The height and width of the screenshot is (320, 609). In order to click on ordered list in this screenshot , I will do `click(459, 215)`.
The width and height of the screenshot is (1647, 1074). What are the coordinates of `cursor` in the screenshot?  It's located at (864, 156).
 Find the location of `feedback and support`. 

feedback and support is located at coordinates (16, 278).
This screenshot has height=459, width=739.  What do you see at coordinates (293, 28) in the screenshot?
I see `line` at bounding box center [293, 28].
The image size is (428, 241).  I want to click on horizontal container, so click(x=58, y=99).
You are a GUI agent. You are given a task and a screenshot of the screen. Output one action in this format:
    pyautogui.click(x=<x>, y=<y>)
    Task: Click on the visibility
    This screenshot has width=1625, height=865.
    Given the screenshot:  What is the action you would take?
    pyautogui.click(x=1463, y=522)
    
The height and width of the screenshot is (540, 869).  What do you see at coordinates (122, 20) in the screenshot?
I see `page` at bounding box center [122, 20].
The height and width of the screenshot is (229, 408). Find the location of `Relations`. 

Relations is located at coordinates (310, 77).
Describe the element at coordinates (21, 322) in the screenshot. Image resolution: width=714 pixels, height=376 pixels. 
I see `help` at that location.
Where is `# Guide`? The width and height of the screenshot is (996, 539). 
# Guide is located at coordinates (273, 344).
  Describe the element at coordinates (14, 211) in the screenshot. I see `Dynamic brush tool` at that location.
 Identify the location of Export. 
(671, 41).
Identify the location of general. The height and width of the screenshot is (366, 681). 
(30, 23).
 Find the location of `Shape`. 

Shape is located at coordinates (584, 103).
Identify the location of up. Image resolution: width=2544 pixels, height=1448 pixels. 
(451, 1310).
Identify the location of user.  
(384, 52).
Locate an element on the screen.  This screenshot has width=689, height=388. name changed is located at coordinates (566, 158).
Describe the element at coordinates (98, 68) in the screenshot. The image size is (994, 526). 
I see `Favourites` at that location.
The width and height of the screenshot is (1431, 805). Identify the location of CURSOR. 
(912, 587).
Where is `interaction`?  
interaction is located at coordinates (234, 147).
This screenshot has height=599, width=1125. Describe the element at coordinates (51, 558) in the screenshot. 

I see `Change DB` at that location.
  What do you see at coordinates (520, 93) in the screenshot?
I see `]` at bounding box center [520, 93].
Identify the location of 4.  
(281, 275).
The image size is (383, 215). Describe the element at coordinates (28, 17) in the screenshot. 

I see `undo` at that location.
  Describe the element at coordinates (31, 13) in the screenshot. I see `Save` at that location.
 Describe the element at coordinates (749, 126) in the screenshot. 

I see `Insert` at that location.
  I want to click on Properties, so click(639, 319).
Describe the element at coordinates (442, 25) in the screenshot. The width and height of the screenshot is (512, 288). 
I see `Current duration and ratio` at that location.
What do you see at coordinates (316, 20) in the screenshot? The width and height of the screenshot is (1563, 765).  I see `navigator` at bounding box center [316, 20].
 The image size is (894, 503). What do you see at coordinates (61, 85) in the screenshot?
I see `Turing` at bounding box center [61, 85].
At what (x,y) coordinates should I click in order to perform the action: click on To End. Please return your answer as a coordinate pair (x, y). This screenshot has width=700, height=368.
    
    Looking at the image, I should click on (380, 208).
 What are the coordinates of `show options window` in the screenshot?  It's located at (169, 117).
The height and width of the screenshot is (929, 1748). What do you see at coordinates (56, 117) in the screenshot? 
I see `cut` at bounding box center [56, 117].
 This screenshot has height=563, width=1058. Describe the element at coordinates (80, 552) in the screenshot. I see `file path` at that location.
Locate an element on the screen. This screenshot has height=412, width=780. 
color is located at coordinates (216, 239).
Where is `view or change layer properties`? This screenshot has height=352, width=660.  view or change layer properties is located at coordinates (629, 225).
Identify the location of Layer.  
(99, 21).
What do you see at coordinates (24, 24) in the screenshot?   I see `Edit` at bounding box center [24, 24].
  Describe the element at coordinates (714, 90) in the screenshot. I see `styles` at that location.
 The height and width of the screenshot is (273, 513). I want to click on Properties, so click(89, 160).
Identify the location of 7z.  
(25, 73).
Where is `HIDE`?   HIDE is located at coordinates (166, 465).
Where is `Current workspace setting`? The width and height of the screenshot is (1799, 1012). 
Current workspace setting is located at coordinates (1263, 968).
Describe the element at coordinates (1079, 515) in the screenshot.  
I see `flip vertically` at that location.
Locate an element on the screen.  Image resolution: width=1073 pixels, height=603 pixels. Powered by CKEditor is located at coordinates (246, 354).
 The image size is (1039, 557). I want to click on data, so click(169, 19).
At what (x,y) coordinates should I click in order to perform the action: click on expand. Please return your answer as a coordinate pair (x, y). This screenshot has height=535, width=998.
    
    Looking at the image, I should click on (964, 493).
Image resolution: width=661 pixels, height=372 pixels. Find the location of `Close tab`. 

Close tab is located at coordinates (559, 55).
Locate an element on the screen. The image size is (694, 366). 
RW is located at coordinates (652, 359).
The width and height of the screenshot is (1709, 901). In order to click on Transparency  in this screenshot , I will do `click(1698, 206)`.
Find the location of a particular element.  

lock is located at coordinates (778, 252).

=======

Task brief — Please find every line in the items above that contains the word "Current", matching case exactly, and copy each one.

Written response —
I see `Current duration and ratio` at that location.
Where is `Current workspace setting`? The width and height of the screenshot is (1799, 1012). 
Current workspace setting is located at coordinates (1263, 968).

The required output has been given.